▶ **What you should do**
Copy out the records below exactly, everything from the line containing "You are a computer-use agent. The width" down to the line containing "Action: 840,161", with both of those lines included.

** START **

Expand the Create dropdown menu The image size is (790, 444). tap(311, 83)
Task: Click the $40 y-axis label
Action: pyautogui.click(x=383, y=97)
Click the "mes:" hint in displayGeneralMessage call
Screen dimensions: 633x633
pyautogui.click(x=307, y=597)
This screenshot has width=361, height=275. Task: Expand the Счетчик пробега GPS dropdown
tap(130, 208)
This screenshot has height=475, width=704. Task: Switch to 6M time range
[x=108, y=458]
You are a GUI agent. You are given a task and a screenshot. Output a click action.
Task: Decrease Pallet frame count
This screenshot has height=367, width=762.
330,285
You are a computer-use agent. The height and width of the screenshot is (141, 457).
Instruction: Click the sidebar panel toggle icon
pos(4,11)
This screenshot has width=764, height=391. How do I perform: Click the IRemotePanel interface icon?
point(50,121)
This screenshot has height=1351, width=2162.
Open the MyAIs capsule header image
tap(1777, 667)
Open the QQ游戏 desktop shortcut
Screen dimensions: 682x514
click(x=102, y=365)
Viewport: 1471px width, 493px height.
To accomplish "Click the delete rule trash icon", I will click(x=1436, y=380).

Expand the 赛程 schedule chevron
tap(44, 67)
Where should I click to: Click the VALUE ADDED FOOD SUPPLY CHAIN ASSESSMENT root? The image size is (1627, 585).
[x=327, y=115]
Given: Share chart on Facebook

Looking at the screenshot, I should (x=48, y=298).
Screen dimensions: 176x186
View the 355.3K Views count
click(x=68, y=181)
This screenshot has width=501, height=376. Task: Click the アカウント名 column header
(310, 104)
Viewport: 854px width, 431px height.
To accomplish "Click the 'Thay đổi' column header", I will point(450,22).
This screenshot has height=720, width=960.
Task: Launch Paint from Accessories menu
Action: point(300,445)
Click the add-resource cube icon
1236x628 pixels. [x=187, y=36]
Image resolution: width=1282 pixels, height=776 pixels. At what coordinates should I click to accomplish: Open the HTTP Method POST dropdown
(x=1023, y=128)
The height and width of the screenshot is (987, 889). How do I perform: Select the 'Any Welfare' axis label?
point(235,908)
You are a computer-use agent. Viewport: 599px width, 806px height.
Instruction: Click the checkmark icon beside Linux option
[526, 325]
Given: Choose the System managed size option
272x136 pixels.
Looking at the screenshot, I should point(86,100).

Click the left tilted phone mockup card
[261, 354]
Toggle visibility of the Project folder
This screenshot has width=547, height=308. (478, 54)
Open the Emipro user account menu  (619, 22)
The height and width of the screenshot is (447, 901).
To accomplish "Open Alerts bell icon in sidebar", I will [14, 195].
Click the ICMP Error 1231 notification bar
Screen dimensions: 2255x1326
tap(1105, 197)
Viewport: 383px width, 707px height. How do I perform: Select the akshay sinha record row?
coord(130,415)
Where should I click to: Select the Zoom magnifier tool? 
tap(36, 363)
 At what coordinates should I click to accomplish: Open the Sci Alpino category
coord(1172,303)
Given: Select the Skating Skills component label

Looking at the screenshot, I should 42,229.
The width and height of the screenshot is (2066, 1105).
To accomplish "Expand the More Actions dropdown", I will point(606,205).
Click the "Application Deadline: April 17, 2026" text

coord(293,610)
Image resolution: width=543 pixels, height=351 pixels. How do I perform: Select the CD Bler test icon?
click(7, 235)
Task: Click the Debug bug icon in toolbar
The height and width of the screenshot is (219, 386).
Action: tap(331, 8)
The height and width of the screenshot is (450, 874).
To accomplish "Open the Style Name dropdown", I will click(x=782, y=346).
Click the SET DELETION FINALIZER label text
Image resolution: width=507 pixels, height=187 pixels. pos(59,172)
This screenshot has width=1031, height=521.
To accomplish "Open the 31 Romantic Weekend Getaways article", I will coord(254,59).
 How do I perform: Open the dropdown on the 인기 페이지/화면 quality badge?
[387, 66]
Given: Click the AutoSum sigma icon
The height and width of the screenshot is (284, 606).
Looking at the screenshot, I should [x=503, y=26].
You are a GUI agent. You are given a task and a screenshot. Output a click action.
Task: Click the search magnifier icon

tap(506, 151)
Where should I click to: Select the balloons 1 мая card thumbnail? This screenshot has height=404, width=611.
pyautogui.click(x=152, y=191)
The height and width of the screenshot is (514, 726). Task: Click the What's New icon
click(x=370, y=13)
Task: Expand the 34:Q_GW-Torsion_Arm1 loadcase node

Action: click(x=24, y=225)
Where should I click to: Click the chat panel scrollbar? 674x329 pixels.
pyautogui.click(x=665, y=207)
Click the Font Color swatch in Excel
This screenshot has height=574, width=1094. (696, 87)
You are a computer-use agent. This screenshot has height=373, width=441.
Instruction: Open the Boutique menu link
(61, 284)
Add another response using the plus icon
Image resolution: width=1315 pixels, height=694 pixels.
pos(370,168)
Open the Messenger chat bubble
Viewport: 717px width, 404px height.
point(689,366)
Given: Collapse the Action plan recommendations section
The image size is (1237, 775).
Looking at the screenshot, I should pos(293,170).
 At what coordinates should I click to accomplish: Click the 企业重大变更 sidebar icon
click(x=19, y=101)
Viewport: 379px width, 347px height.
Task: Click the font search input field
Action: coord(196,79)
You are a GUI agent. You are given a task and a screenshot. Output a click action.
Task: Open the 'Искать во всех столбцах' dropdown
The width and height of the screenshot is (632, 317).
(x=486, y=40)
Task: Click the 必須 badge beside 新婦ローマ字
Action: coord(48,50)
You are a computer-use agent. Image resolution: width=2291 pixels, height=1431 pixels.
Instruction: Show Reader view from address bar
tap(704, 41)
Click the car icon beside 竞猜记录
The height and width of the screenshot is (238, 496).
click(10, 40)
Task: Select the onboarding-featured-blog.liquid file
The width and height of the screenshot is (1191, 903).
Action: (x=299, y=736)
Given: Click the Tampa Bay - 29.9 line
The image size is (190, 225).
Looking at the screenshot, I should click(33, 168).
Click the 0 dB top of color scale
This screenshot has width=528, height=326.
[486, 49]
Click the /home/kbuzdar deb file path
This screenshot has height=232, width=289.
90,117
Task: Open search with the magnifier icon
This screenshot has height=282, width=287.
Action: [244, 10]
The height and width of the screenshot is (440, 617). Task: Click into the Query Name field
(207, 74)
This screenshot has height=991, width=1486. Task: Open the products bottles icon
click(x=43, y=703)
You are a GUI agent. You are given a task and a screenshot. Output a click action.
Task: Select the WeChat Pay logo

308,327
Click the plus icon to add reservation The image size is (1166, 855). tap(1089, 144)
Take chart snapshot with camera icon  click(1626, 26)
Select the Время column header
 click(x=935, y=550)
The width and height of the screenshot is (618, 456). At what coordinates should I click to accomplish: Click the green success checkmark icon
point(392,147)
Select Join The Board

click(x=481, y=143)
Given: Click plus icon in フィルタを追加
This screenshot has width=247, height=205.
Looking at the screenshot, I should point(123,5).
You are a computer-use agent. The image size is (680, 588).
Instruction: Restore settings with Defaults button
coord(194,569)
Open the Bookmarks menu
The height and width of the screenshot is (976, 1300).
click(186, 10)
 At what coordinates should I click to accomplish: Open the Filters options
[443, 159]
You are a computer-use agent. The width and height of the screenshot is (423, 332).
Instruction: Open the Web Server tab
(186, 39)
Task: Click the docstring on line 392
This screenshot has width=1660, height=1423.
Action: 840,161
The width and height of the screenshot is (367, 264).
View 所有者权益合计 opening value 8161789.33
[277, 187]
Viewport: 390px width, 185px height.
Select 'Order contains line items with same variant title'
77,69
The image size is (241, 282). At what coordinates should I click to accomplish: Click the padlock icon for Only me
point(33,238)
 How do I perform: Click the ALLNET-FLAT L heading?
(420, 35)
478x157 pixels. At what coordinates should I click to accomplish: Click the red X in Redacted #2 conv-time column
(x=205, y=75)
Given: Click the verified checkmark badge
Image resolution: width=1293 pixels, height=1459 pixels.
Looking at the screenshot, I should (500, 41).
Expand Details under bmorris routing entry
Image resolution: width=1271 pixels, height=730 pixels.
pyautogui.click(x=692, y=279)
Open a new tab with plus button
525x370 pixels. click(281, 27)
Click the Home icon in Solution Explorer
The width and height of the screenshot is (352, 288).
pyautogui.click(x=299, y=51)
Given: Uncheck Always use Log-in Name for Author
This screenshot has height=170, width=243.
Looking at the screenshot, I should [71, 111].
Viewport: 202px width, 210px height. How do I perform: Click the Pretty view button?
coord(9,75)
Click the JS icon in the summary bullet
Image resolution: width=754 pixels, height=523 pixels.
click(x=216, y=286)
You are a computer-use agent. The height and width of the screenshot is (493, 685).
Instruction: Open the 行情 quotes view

** END **

▶ **The answer**
You are a computer-use agent. The width and height of the screenshot is (423, 332).
Instruction: Open the Web Server tab
(186, 39)
Task: Click the docstring on line 392
This screenshot has width=1660, height=1423.
Action: 840,161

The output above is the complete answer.